AI Navigate

Tula: Optimizing Time, Cost, and Generalization in Distributed Large-Batch Training

arXiv cs.LG / 3/20/2026

📰 NewsDeveloper Stack & InfrastructureTools & Practical UsageModels & Research

Key Points

  • Tula is an online service that automatically optimizes training time, cost, and convergence quality for large-batch distributed training of convolutional models using a combination of parallel-systems modeling and statistical performance prediction.
  • It predicts training time and cost with 7.5-14% error across multiple models, enabling identification of the optimal batch-size for given resources and data.
  • It achieves up to 20x speedup and about 9% average improvement in test accuracy over standard large-batch training on various vision tasks, addressing the generalization gap.
  • The method mitigates the knee-point in the time/cost vs batch-size Pareto curve caused by communication overhead and memory limits, rather than simply increasing batch-size.
  • By optimizing batch-size automatically, Tula reduces training costs and speeds up experimentation, informing infrastructure and scheduling decisions for distributed ML workloads.

Abstract

Distributed training increases the number of batches processed per iteration either by scaling-out (adding more nodes) or scaling-up (increasing the batch-size).

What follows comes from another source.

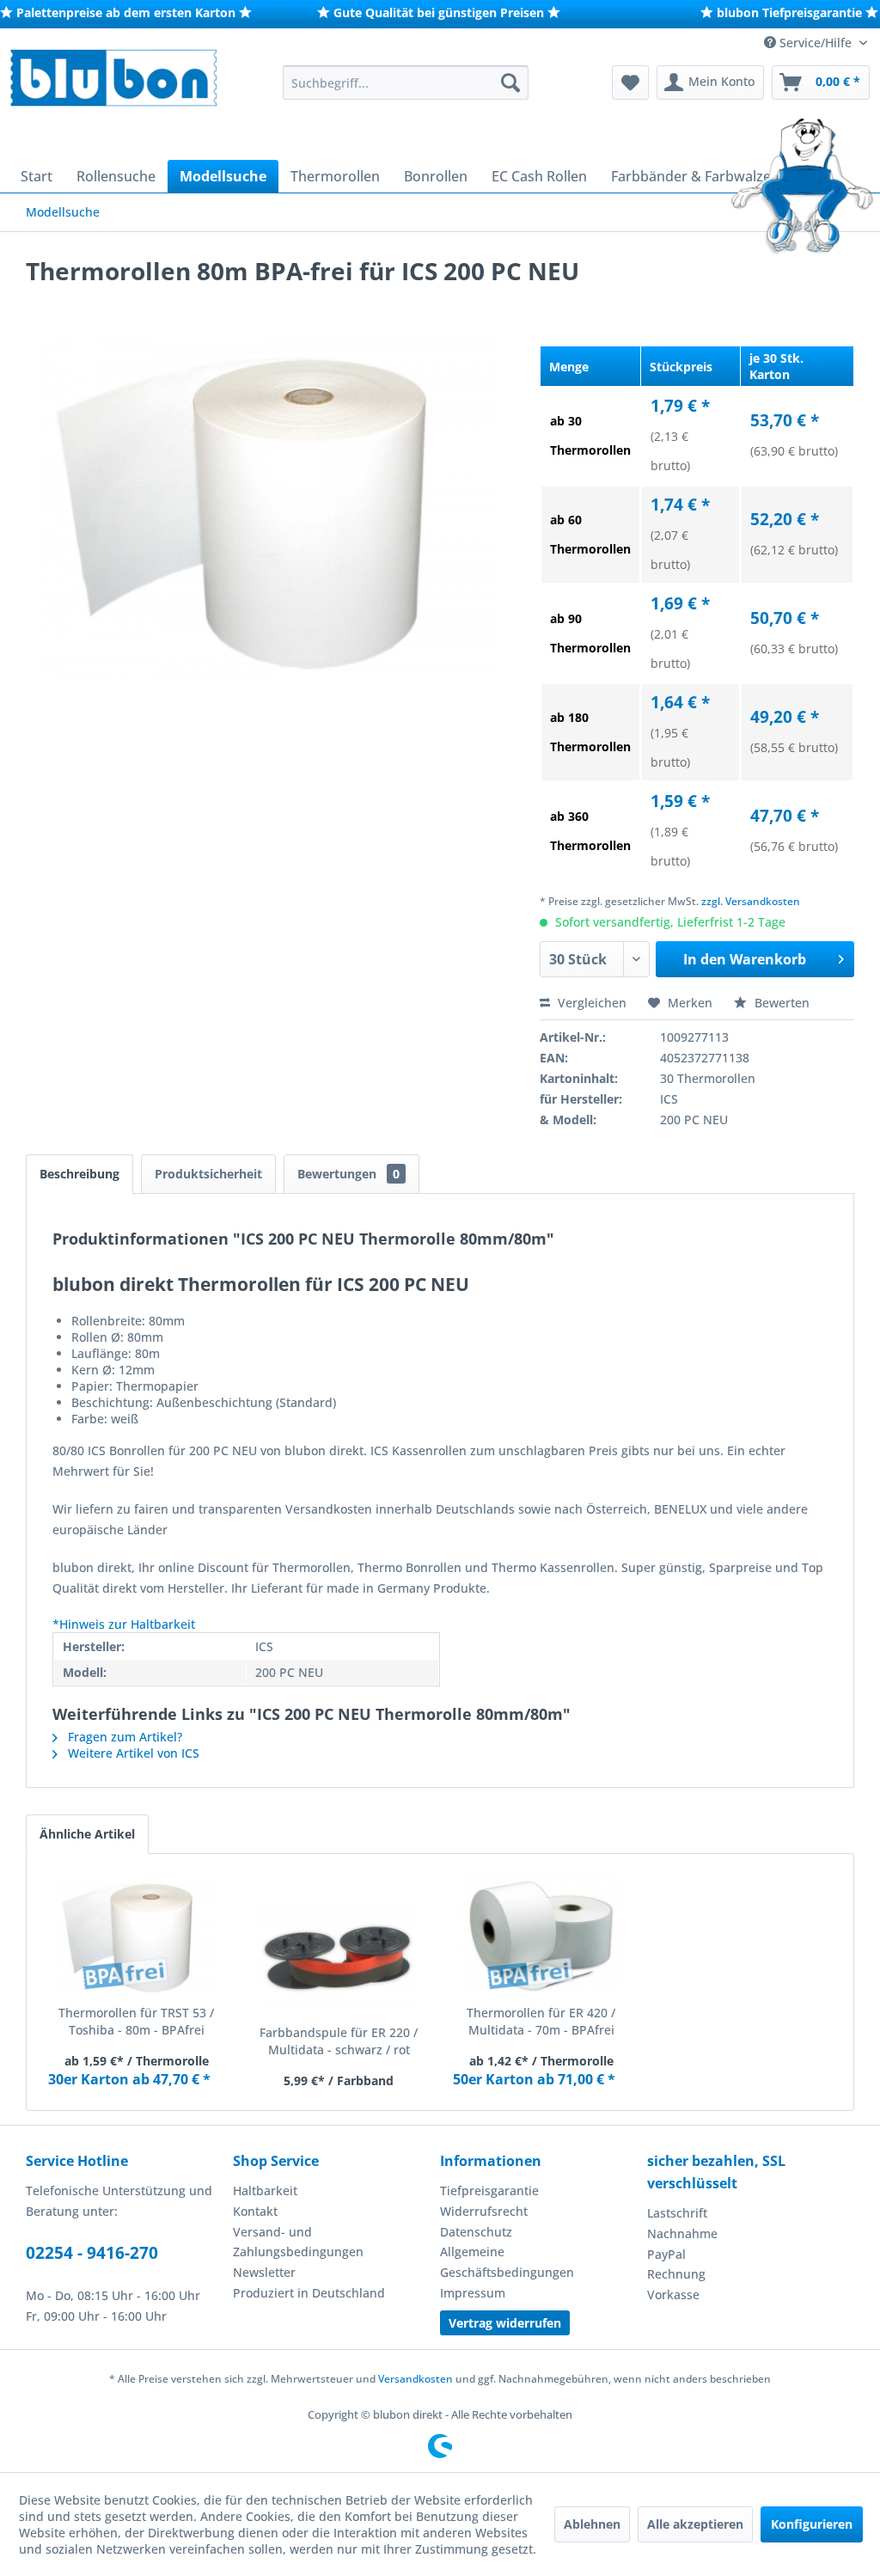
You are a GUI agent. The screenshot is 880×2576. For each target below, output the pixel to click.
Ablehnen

However, the largest configuration does not necessarily yield the best performance. Horizontal scaling introduces additional communication overhead, while vertical scaling is constrained by computation cost and device memory limits. Thus, simply increasing the batch-size leads to diminishing returns: training time and cost decrease initially but eventually plateaus, creating a knee-point in the time/cost versus batch-size pareto curve. The optimal batch-size therefore depends on the underlying model, data and available compute resources. Large batches also suffer from worse model quality due to the well-known generalization gap. In this paper, we present Tula, an online service that automatically optimizes time, cost, and convergence quality for large-batch training of convolutional models. It combines parallel-systems modeling with statistical performance prediction to identify the optimal batch-size. Tula predicts training time and cost within 7.5-14% error across multiple models, and achieves up to 20x overall speedup and improves test accuracy by 9% on average over standard large-batch training on various vision tasks, thus successfully mitigating the generalization gap and accelerating training at the same time.